# Out of Bounds Areas?



## Shotokan101 (Mar 29, 2019)

Hi Folks

Still checking out possible locations from here in the UK so a few more questions 

Spotted some for sale in locations such as Armou and Pissouri

Now I have seen the various posts in the CPN about the various long running problems with landslide damage etc.

So are properties in all parts if these two locations to be avoided at all costs or are there specific parts only? 

This has also made me wonder whether there are any other areas/regions with known property issues that should be avoided?

Thanks

Jim


----------



## nhowarth (Dec 6, 2017)

Hi Jim

The landslides in Pissouri & Armou do not affect all of the villages. In Pissouri, the areas affected by the landslide are to the south of the village in Limnes, Yiousouphis, Safires, Merika, Kalogeri, Merika, and Roes.

You can see a map of the affected areas on my website in my post at Daily Mail meets Pissouri landslide victims.

As for Armou, eleven homes are affected below the church. Satellite photo on my website at Armou affected houses.

Cheers,


----------



## Veronica (Apr 5, 2008)

Properties above the church in Armou are ok. It is below the church that the land is clay and suffers from slippage.
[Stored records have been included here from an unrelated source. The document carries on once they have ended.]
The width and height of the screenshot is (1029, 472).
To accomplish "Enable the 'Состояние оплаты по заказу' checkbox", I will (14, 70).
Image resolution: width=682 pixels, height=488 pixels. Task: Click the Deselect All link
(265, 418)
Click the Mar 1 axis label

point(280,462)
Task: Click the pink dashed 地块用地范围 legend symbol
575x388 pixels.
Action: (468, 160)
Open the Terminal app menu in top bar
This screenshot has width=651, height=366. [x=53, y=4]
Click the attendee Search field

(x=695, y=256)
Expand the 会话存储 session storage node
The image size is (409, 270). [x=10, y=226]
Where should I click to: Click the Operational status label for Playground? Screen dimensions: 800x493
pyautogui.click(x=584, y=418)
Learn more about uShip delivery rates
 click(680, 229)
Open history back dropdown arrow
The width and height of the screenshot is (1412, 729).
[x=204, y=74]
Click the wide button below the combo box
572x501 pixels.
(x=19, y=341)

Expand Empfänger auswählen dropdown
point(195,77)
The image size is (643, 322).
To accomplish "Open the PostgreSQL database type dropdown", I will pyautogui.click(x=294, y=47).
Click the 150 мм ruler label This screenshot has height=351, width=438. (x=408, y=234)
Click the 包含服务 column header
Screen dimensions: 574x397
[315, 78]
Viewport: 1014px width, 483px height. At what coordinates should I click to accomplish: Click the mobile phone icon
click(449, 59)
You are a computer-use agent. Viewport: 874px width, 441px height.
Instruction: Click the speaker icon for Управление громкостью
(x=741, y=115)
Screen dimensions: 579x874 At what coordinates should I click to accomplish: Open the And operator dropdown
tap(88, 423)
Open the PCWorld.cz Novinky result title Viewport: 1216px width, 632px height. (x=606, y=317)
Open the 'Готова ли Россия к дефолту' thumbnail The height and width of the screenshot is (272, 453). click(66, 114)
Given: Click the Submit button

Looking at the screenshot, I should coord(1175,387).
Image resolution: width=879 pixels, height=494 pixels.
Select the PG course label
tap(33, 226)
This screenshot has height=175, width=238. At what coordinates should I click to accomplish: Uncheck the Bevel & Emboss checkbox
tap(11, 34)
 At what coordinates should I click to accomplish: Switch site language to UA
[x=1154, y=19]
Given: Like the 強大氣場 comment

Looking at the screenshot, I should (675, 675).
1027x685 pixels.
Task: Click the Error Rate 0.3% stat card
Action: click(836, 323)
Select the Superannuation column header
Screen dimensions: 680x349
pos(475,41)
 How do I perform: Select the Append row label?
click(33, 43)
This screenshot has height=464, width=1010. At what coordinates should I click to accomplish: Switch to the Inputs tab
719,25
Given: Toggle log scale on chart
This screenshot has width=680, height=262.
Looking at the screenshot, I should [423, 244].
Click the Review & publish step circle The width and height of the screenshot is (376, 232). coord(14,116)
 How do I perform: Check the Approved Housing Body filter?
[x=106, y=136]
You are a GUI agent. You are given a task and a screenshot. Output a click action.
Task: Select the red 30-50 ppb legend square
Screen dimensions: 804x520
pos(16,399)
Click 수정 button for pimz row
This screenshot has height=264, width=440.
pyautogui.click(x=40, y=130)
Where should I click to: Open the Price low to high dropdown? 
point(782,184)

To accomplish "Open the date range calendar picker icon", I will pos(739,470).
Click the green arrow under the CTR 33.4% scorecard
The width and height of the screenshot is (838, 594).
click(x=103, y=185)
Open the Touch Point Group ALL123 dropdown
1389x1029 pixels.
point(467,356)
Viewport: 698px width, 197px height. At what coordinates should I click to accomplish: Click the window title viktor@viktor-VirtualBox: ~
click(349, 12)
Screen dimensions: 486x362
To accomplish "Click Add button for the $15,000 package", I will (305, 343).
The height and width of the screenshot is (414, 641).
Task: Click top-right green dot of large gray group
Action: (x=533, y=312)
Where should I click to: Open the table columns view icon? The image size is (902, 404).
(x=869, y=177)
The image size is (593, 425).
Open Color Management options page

Marathounda is another one to be wary of. It is next to Armou and has similar problems.

There are also areas in Nata that have some bad land slip problems and also Choletria.

I think that if you are interested in any properties that are on sloping land it is a good idea to get an independent survey to check the land out. Any money spent on a survey is money well spent if it saves you buying a problem property.


----------



## nhowarth (Dec 6, 2017)

Hi Jim

Just to add to Veronica's post. I published a property buyer's check-list some time ago that you may find useful at Property buyers’ check-list.

It needs a few tweaks (when I get the time.)

Cheers,


----------



## Shotokan101 (Mar 29, 2019)

Thanks Veronica and Nigel - as always very useful info - much appreciated 

Jim


----------



## karl_2921 (4 mo ago)

nhowarth said:


> Hi Jim The landslides in Pissouri & Armou do not affect all of the villages. In Pissouri, the areas affected by the landslide are to the south of the village in Limnes, Yiousouphis, Safires, Merika, Kalogeri, Merika, and Roes. You can see a map of the affected areas on my website in my post at Daily Mail meets Pissouri landslide victims. As for Armou, eleven homes are affected below the church. Satellite photo on my website at Armou affected houses. Cheers,


 Hi I'm actually due to look at the large one with Ted roof at bottom of satellite image on Monday do you have any info on that please ?


----------



## nhowarth (Dec 6, 2017)

I haven't visited the area for more than 2 years. At that time only the properties with the red dots were affected. I expect the others are OK.


----------